Недоумённые глаза его продолжают смотреть на меня, но в них проявляется некое осознание смысла:
– Кажется, п-понимаю. Ты считаешь меня достаточно взрослым?
– Да. Хотя бы в смысле ответственности за себя и необходимости держать удар. Что случилось – то случилось. Мы можем обсуждать это сколько угодно, можем плакать, биться головой об стенку или наоборот – не замечать, радоваться. От этого не изменится ровным счётом ничего.
– Значит…
– Да ничего это не значит. Представь себе, что тебя призвали в армию. Хочешь ты этого или нет – закон есть закон. Твоя жизнь стала другой – не лучше или хуже, просто она изменилась. Можно весь срок службы охать и вздыхать, считать дни, мечтать о дембеле. А можно на это время себя как бы перенастроить, переключить, изменить настроение, постараться не замечать неприятности, радоваться каким-то удачам, не делать из мухи слона.
– Это ты по собственному опыту – об армии?
– Ну не по чужому же.
– Так ты служил? Ты такой слишком правильный?.. Сейчас же все косят…

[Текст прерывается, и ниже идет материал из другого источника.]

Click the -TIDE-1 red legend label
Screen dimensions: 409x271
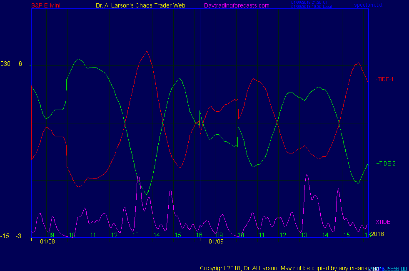(x=384, y=79)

– Во-первых, не сейчас, а несколько лет назад. Впрочем, с тех пор мало что изменилось. Во-вторых, всё-таки не все. В-третьих, самолюбие взыграло. Самое смешное, что закосить я мог вполне законным образом.
– Это как?
– У меня родители к тому времени были уже на пенсии, и тогда в этом случае полагалась отсрочка. Не знаю как сейчас, но тогда да. Тем более вся моя институтская компания пошла дружно. И не из газетного патриотизма, а просто из самоуважения. Что я, дурнее всех? Если хочешь, можешь считать это правилами игры – игры в жизнь, чем мы занимаемся с рождения до exit letalis. Впрочем, для человека игра в жизнь и сама жизнь неразличимы.
– Сказать кому, что от законного закоса отказался,– не поверят.

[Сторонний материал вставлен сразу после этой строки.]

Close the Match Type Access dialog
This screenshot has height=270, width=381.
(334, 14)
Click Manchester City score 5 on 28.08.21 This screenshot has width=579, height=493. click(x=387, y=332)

– Да какое мне дело, поверят или нет. Мне своих мозгов хватает, чтобы ещё и чужими думать.
– Говорят, там как попадёшь…
– Правильно говорят. Считай, что мне повезло.
– А кому не повезло, были?
– Были. Но рассказывать об этом не буду. Если обо всём этом слушать, то только не в пересказе.

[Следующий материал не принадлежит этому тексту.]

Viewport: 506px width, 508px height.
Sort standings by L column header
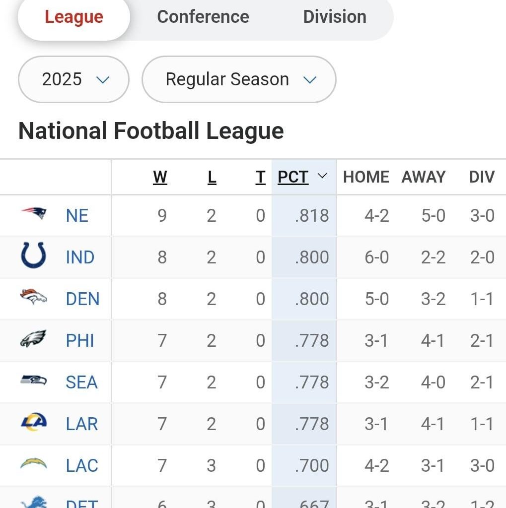pos(212,177)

– А как ты думаешь, нам здесь повезло?
– Пожалуй, да. Мы живы, особых проблем нет – чего ещё желать? Надо просто принять правила здешней игры. Вписаться в этот мир, перенастроить себя.
– И если я себя перенастрою, будет легче?
– Так ты это давно уже сам понял. Ты же весь год учился, увлёкся, тебе было интересно. А сейчас просто реакция на весь этот год, да и есть кому выговориться.
– Тебе, кому ж ещё?
– Вот именно. Думаешь, мне всё это легко и просто?
– Но ты здесь всего неделю…
– Согласен. Но что это меняет?
– И потом, ты старше.
– Значит увереннее, сильнее и вообще супермен?
– Ну, не супермен, конечно, но…
– У тебя просто привычка с детства выработалась смотреть на взрослых снизу вверх, сам был такой. Не беспокойся, с возрастом это проходит.
– Но на тебя я смотрю уже сверху вниз… Впрочем, дело не в росте…
– Вот именно. Наполеон в таком случае говорил кому-то из своих генералов – Вы не выше меня, Вы длиннее. Стало быть, держим себя в руках. Разрешаем себе маленькую слабину, только если уж очень трудно будет, да и то границы не переходить. Конечно, я не об экзаменах или каких-нибудь трениях с надзирателями, это всего лишь часть правил игры.
– Договорились.
Всё это время мы смотрим друг другу в глаза. Что он видит в моих – не знаю. Но в его глазах понемногу появляется твёрдость и даже сила. Кажется, что он уже готов дать отпор. Не какому-то внешнему миру, а собственной слабости. Только бы эта сила не перешла в цинизм. Неважно по отношению к кому – к окружающим, которые ни в чём не виноваты, к себе самому. Я мысленно хвалю Нику за короткий уверенный ответ и неожиданно для него, да и для себя тоже, укладываю его на траву простеньким приёмом.
– Ты чего?
– Да самбо вспомнил, занимался когда-то.
– А меня научишь?
– В чём вопрос? А ты молодец, даже не испугался.
– А я по твоим глазам всё понял.
– Тогда пошли.
Мы быстро одеваемся, по экологической привычке своего времени всё за собой убираем и выходим на дорогу
Ника выглядит явно веселее. Он обвязывает рубаху вокруг пояса и продолжает загорать.